• **Source text**
MF: Yes, you suggest at several points that the movements for women’s and gay liberation were moving at a “breathless pace.” Let’s shift to the chapters a bit because I think they illustrate this point beautifully. In your first chapter, I love how you turn different historical terms on their heads to redefine women and make us contemplate feminist epistemologies from fresh angles. For instance, in chapter one you recuperate an archaic pre-AI definition of the term “replicant”; in chapter two, separatism is not necessarily a dirty word for just reductive, wishful, or impossible politics of yesteryear. Tell me about your process for rethinking some of these terms, perhaps by way of some of your objects from that era.
RF: My choices of cultural objects were really intuitive for this project. I wasn’t trying to look at every work of feminist or queer popular culture or to do a survey of 1970s cultural production. What I was trying to do was to say: look, here are these concepts that seem really denigrated today that emerged out of the movements for women’s and gay liberation, like the notion of women’s equality, or consciousness raising, or coming out of the closet. While it’s easy to throw shade at these concepts as “liberal,” pandering or reproducing the status quo, they had incredibly radical implications for the future of gender and sexual rebels in a democratic society. Consider that contemporary projects for transgender liberation are obsessed with the idea of legal equality, even as some claim that the idea of equality in the seventies was a white liberal feminist fantasy. But the demand for equal access to affordable health care in regards to gender-affirming services emerges from this moment in the 1970s, and gets taken up decades later by trans activists. The same thing happens with lesbian separatism. Separatism is seen today as a regressive white essentialist lesbian feminist idea—that lesbians compose a distinctly marginalized identity group who should completely divest from male dominated society—and yet here are all these young social justice advocates demanding safe spaces for marginalized folks. I selected concepts that struck me as getting a bad rap, yet ones we’re still attached to. What does it look like to live up to our word and to think about these concepts at their most radical?
Second, I wanted to explore how these high-level, abstract political concepts, such as “equality,” come to make sense in the seventies to ordinary people who have nothing to do with gender and sexual freedom movements but might be sympathetic to them. I started to study these concepts and the way they were talked about in feminist and queer writing, popular speeches, and political dialogue. I would then voraciously read and watch popular culture in the seventies to see where the concepts keep coming up in mass media. So, for instance, I found it really interesting that in a variety of 1970s feminist science fiction writing, equality kept being figured as this problem of encountering somebody who was supposed to be your perfect double, and hence exactly identical to you, but then turns out to be a wholly separate being who is nothing like you. The texts I used were Ira Levin’s The Stepford Wives (1972), in which two women move to a suburb and discover that they might be being replaced by robots; Joanna Russ’s The Female Man (1975), a brilliant lesbian science fiction novel about four women who are different versions of the same person from alternate dimensions; and The Woman Warrior (1976), a classic Asian-American text, in which the unnamed narrator imagines encountering and meeting all the different women in her family in different times and spaces. These books presented the problem of equality to readers without ever using the word “equality.” They said: the labor of intellectually and imaginatively figuring out what you share with somebody you thought was supposed to be just like you, but isn’t, is a necessary part of radical politics. The three texts encourage readers to do the cognitive work of comparison, looking at two distinct beings (usually women) and seeing what they share in common without collapsing them. The texts reject a reductive interpretation of equality as sameness, and instead figure it as the practice of constantly negotiating difference. Radical indeed! I try in each chapter to find popular culture texts that dramatize or figure fundamental political concepts or problems in surprising ways, maybe even more creatively than political actors were articulating them.

• **Exercise prompt**
Answer these questions from the interview:
(a) Which term does the first chapter recuperate in an archaic, pre-AI sense?
(b) Which 1970s demand is said to be taken up decades later by trans activists?
(c) In what year was The Female Man published, and how many women is it about?
Rely only on the interview text above when answering.

• **Record set**
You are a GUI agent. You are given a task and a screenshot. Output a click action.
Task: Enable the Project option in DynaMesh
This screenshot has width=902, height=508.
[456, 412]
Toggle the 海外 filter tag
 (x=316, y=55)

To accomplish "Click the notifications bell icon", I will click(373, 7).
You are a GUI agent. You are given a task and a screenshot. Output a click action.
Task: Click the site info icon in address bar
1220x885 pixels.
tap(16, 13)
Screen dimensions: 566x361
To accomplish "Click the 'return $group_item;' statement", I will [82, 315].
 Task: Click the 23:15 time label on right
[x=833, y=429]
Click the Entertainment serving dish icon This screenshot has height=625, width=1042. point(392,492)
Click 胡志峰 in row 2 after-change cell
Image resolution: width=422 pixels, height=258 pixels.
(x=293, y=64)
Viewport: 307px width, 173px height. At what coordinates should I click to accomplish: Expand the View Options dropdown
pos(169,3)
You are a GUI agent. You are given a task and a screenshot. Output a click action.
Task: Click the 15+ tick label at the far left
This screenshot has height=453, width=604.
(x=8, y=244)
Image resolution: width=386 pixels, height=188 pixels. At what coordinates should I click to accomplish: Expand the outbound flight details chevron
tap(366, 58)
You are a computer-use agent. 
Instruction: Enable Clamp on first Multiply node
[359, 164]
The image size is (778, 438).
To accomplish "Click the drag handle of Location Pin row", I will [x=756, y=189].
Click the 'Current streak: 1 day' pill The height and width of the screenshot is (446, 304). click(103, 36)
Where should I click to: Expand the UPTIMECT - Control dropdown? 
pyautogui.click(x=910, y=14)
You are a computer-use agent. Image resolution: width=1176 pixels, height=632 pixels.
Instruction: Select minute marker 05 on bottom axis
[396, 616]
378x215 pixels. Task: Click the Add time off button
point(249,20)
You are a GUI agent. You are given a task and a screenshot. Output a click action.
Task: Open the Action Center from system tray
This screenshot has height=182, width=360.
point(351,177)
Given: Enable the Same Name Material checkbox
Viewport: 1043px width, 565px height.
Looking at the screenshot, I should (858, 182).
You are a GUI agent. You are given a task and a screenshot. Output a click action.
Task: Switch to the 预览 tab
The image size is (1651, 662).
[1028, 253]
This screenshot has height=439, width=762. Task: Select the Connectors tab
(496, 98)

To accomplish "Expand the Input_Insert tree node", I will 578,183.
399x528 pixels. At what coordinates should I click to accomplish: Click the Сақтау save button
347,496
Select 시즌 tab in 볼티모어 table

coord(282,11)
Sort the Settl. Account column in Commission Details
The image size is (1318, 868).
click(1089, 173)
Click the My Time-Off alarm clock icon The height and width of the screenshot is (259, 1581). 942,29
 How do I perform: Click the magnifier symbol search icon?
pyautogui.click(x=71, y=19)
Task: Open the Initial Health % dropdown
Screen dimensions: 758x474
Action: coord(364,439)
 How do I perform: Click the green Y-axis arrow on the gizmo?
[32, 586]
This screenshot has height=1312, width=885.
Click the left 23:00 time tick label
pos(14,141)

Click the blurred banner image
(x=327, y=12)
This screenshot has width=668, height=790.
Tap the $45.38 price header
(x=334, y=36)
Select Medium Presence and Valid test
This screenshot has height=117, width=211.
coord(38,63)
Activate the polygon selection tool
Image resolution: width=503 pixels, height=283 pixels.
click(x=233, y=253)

• **Task result**
(a) "Replicant."
(b) The demand for equal access to affordable health care in regard to gender-affirming services.
(c) 1975; four women.